From Transcript to Action
Fireflies captures my meeting transcripts automatically. That's useful on its own, but the real value comes from what happens next. I can now open Claude and say "pull my transcript from this morning's call and create action items in Notion." Claude reads the transcript, extracts the commitments and decisions, and creates properly tagged tasks in my Notion workspace with the right client and project relationships. What used to take fifteen minutes of copy-paste and manual linking now takes one sentence.
The website integration extends this further. I can turn a meeting transcript into a knowledge base article with a single request. If a client conversation surfaces an insight worth capturing, I ask Claude to draft an internal article summarizing the key points. If it's something worth publishing publicly, I can have Claude create a draft article on GadociConsulting.com and set it to review status before I polish and publish.
Voice as the Interface
Here's the part that feels like the future: I'm not typing most of this. I use Wispr Flow, a voice dictation tool that works across every application on my Mac. I speak naturally, and it converts my voice to clean, formatted text in whatever app has focus. It's about 4x faster than typing.
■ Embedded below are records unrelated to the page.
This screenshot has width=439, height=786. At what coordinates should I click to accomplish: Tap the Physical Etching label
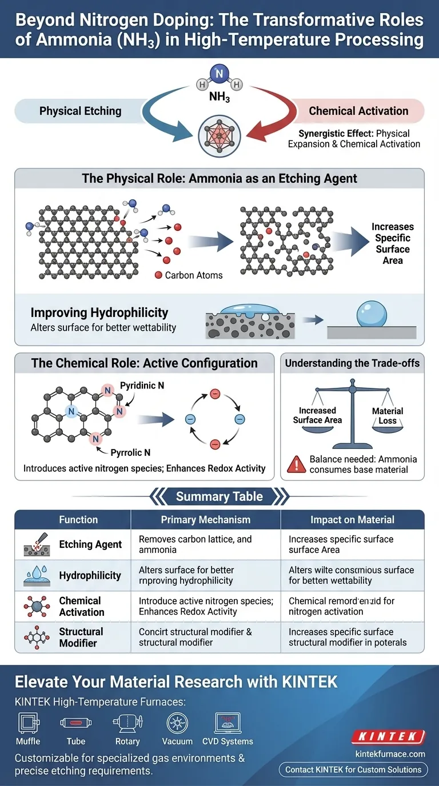tap(80, 111)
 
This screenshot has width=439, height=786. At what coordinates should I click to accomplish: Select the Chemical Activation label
tap(358, 111)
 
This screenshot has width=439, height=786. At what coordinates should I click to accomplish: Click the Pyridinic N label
tap(142, 386)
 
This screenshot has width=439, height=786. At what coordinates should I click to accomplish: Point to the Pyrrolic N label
tap(131, 452)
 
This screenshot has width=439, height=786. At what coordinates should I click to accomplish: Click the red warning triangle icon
tap(295, 464)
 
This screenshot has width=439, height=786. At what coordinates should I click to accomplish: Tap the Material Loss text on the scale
tap(387, 416)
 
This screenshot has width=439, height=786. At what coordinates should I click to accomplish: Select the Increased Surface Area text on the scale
tap(317, 415)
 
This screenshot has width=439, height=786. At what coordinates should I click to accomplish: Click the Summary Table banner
tap(219, 496)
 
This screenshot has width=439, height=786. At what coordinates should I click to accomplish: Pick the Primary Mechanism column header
tap(206, 520)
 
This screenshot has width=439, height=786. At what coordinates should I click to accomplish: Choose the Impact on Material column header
tap(352, 520)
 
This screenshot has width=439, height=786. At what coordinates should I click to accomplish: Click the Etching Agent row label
tap(90, 544)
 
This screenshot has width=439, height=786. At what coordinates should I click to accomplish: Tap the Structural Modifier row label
tap(81, 637)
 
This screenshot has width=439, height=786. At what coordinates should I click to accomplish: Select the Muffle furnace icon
tap(28, 723)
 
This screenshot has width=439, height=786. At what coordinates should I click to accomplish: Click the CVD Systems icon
tap(226, 723)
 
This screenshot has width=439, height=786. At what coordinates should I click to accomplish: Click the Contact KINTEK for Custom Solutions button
tap(353, 769)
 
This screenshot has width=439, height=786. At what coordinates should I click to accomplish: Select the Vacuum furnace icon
tap(177, 723)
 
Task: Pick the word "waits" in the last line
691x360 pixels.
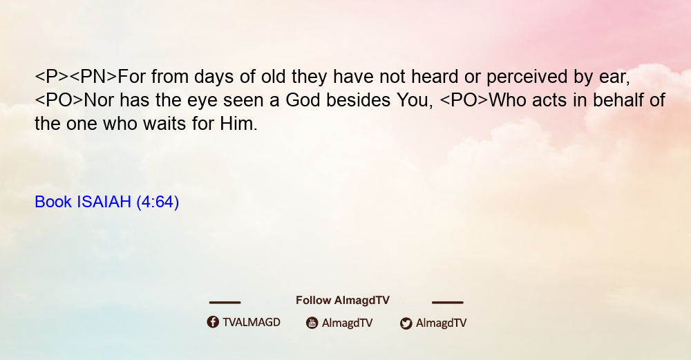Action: [x=166, y=124]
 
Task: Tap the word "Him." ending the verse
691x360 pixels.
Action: [x=239, y=124]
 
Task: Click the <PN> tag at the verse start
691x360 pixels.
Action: [x=93, y=77]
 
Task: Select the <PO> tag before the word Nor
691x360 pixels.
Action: [x=59, y=100]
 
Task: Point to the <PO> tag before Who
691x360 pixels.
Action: [x=464, y=100]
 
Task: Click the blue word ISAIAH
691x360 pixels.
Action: [x=104, y=202]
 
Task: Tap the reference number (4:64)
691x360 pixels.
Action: [x=158, y=202]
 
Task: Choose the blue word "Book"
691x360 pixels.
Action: [x=53, y=202]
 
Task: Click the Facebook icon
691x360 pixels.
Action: [x=213, y=322]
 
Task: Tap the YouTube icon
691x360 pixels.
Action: [x=312, y=323]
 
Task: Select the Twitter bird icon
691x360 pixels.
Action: [x=406, y=323]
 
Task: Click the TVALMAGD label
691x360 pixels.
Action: [x=252, y=322]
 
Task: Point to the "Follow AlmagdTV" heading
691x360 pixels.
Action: [x=343, y=301]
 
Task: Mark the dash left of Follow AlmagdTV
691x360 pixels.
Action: [x=225, y=302]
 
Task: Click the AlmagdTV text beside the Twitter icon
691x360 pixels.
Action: [x=441, y=323]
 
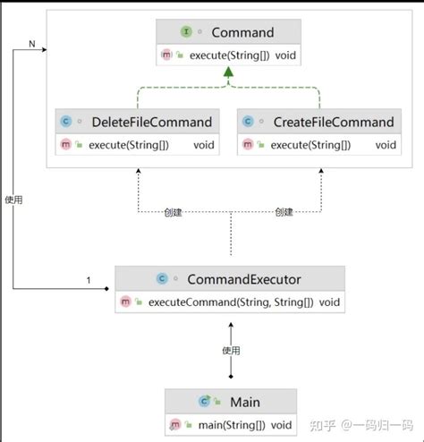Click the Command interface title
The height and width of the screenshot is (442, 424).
pos(242,33)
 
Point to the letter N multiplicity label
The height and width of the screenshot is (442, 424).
pos(33,43)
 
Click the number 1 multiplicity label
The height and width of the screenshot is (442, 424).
pos(88,281)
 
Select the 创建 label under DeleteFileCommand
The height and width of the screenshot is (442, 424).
pos(174,212)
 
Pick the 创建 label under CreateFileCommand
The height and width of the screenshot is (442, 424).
pos(284,212)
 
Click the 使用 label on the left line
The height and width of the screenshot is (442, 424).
pos(13,200)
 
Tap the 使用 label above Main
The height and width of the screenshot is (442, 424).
pos(232,350)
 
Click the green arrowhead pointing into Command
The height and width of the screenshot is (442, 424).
pos(230,80)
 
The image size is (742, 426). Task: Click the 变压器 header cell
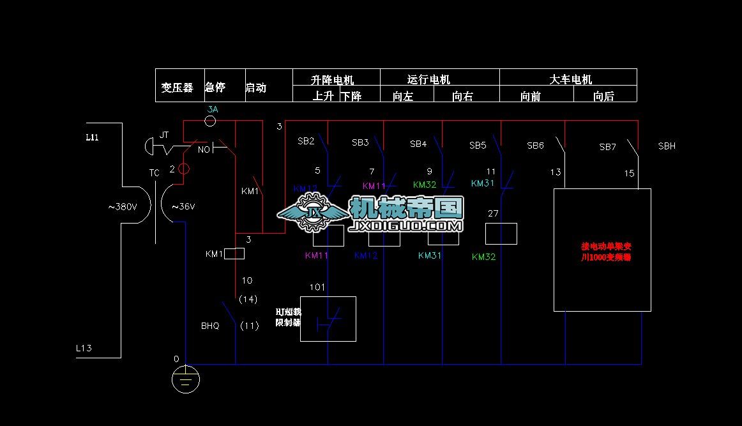[x=178, y=87]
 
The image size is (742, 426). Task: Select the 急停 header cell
[x=215, y=87]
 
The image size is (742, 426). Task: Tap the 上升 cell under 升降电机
[x=323, y=96]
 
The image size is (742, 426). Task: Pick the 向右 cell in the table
[x=462, y=96]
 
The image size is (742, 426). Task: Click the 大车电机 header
[x=570, y=79]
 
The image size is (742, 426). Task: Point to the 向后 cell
[x=603, y=96]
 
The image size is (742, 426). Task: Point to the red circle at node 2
[x=183, y=169]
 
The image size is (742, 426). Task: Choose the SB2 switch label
[x=306, y=141]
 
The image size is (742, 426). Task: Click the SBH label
[x=667, y=146]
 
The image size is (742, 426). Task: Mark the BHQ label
[x=210, y=326]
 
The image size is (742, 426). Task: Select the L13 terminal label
[x=84, y=348]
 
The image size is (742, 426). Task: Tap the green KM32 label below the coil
[x=483, y=257]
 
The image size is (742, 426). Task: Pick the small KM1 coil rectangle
[x=235, y=254]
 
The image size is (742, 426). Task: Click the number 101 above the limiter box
[x=317, y=287]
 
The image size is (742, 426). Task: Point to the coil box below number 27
[x=501, y=234]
Combined with Claude Cowork, this changes the entire interaction model. I can walk around my office, thinking out loud, and direct Claude through voice. "What's on my plate this week?" "Log 2 hours on the governance documentation." "Summarize yesterday's transcript and create a follow-up task for next Tuesday." No keyboard. No clicking through interfaces. Just speech to action.
This is what the future of knowledge work looks like. The bottleneck has always been the translation layer between thought and execution. Typing is slow. Navigating interfaces is slow. Context-switching between apps is slow. When you can simply speak your intent and have it execute across multiple systems, the friction approaches zero.
The Compounding Value of Context
The real power isn't any single action. It's that Claude has context across all three systems simultaneously.
When I ask "what should I focus on today?", the answer draws from my Notion tasks, recent meeting transcripts, and any pending content deadlines. When I'm preparing for a client call, I can ask Claude to surface relevant notes from past meetings and any outstanding action items in one response.
This kind of cross-system awareness is new. Each tool used to know only its own corner. Now I have an interface that understands my practice as a whole.
The Technical Pieces
For those interested in the implementation: Notion and Fireflies integrations use their official APIs wrapped in MCP connectors. The GadociConsulting.com integration is a custom MCP I built that exposes my site's content management, user management, and analytics through a structured interface. Claude can create articles, manage prospects, track learning content, and pull analytics, all through natural language requests.
The MCP specification is straightforward if you're comfortable with APIs. The harder part is deciding what capabilities to expose and how to structure the interactions so they feel natural in conversation.
What I've Learned
Three observations after a week of working this way.
First, the reduction in context-switching is more valuable than I expected. Staying in one interface, thinking in one mode, preserves a kind of focus that's hard to quantify but easy to feel.
Second, the barrier to documentation drops dramatically. Meeting insights that might have stayed buried in transcripts now get captured because it costs nothing but a sentence.
Third, this changes what's worth building. I'm rethinking how my practice runs because the friction equation has changed. Processes that seemed too expensive to formalize are now cheap. That opens up possibilities I hadn't considered.
I went in skeptical and came out a convert. If you're curious about Cowork, my advice is to actually use it before judging it. The product punches above what its quick development timeline might suggest.